Agelena consociata

Agelena consociata is a social species of funnel web spider that occurs in tropical forests in West Africa and lives in colonies of one to several hundred individuals.

It favors dense forests along creeks where colonies can build huge complex webs.

It has been proposed that sociality evolved from a subsocial spider species through the acquisition of three main behavioral traits: postmating dispersal, inbreeding, and cooperative care of offspring.

[2] Spiders that live in groups can be divided into two main categories, colonial and cooperative, each showing reduced characteristics of solitary behavior.

They share nests and webs that consist of horizontal sheets with vertical scaffoldings, which serve as traps for capturing prey.

The web structure consists of individual nests connected by flat sheets of silk supported by vertical scaffolding threads.

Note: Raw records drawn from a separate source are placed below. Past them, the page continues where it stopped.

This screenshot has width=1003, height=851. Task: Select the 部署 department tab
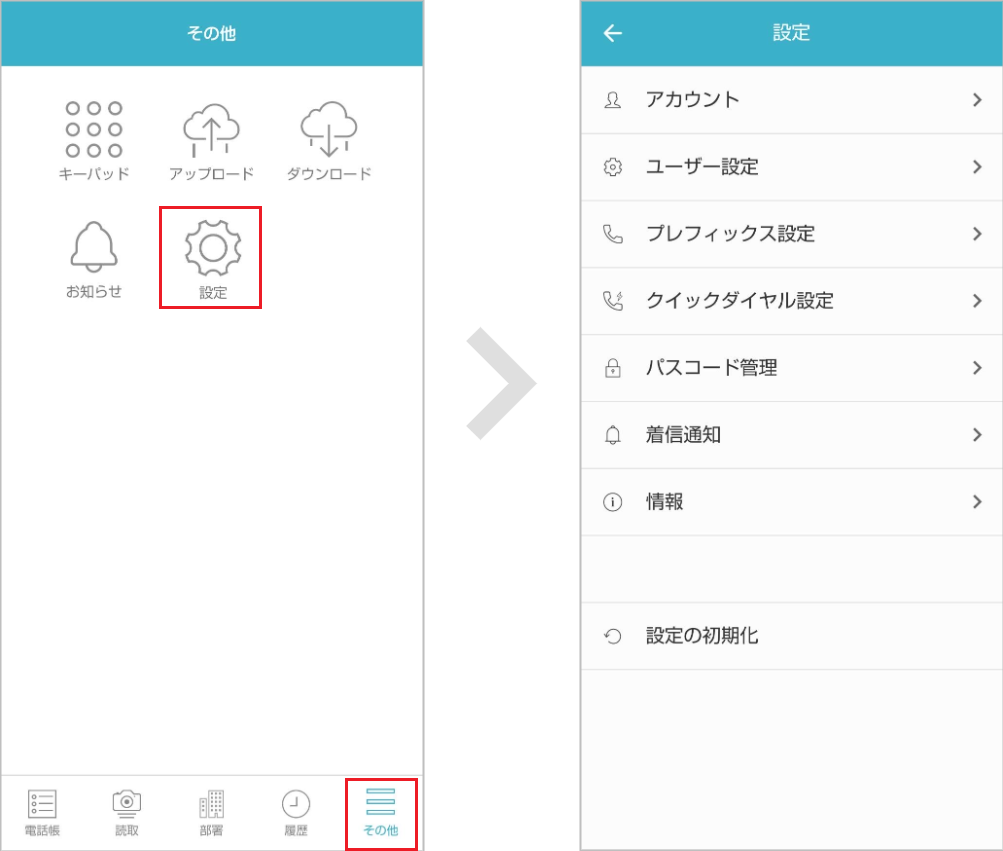(x=211, y=813)
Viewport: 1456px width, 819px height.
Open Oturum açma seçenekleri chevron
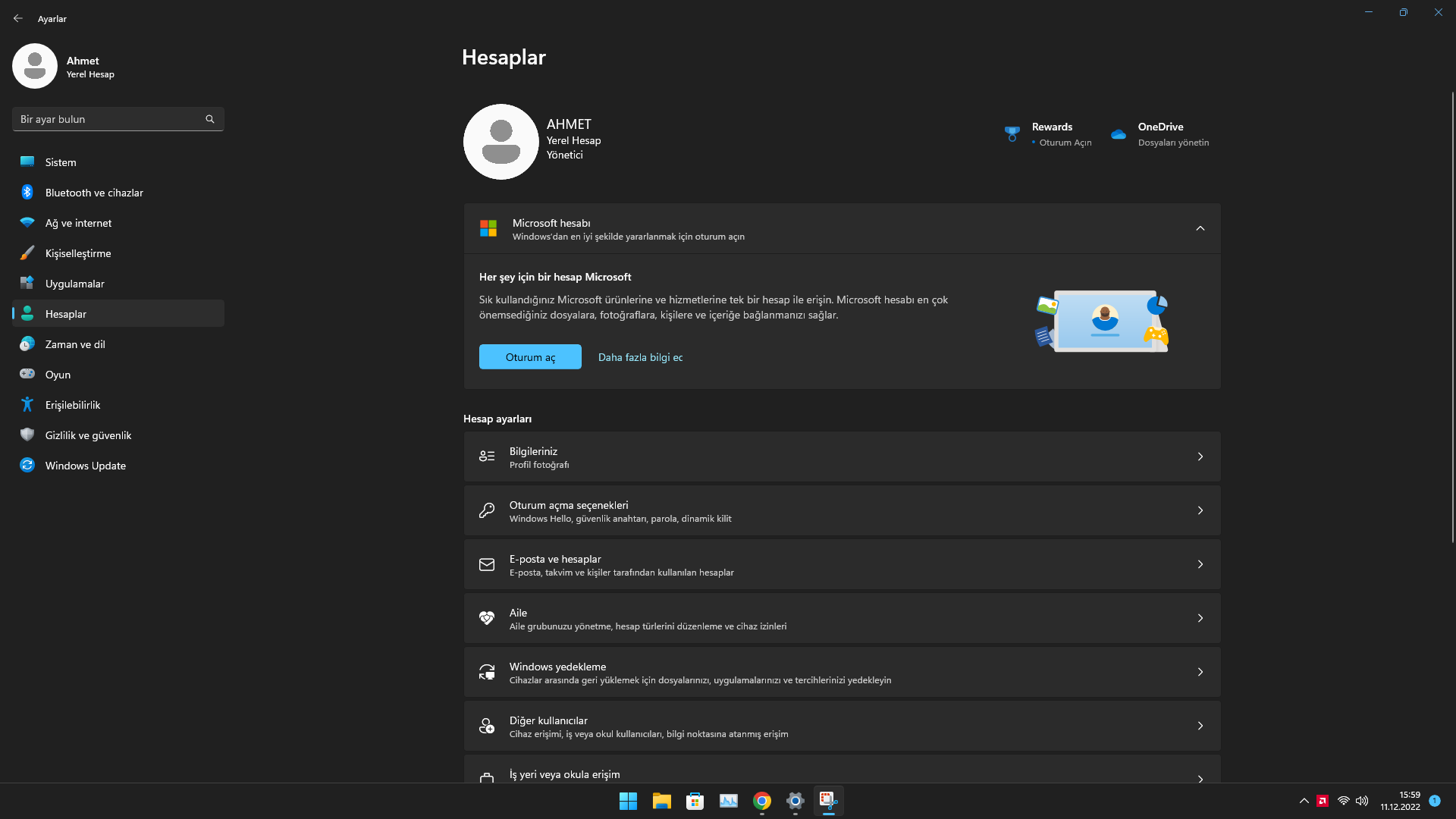[1200, 510]
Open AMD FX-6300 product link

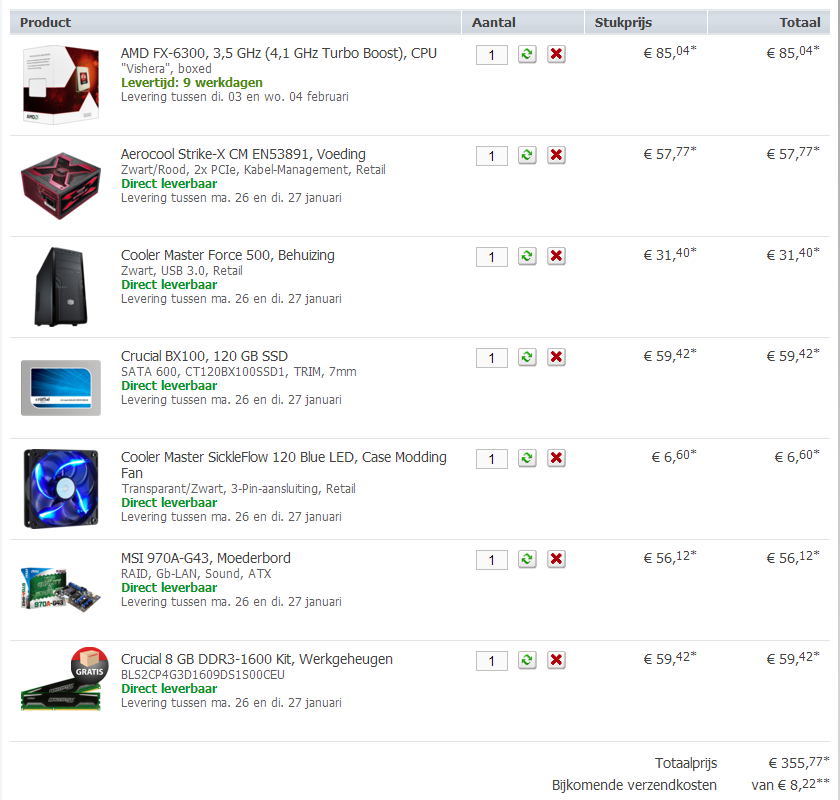[x=279, y=53]
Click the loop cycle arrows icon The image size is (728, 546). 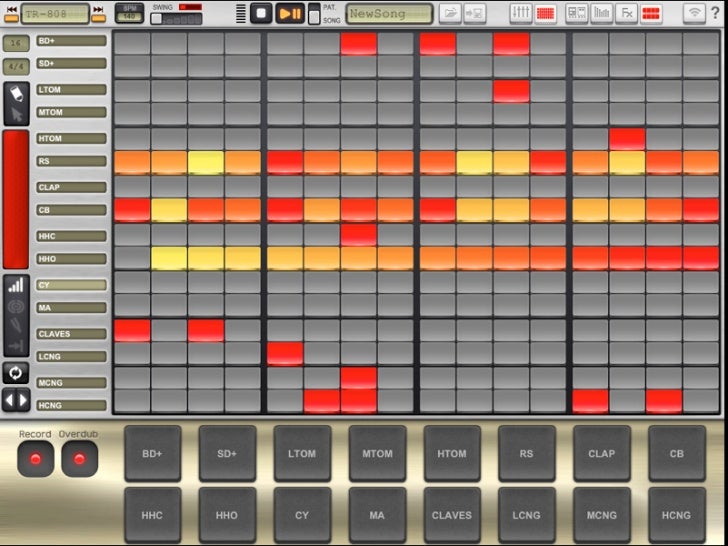pos(16,372)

Eggs are laid at times of high humidity and there are a large number of cocoons between November and January.

The spider could be more susceptible to a single parasite or a natural disaster since they are all genetically similar and remain in one colony.

Their lack of dispersion, heterogeneity, and relatedness all suggest that kin selection plays a major role in the cooperativity of individuals.

[1] It is thought that this species may have developed colonial behaviour because of the difficulty of dispersal in the rainforest environment.

Other reasons might be the individual cost of repeatedly repairing a web frequently damaged by tropical downpours and particularly, because of the continuity of generations that occurs, a thing that is not possible in cooler climates.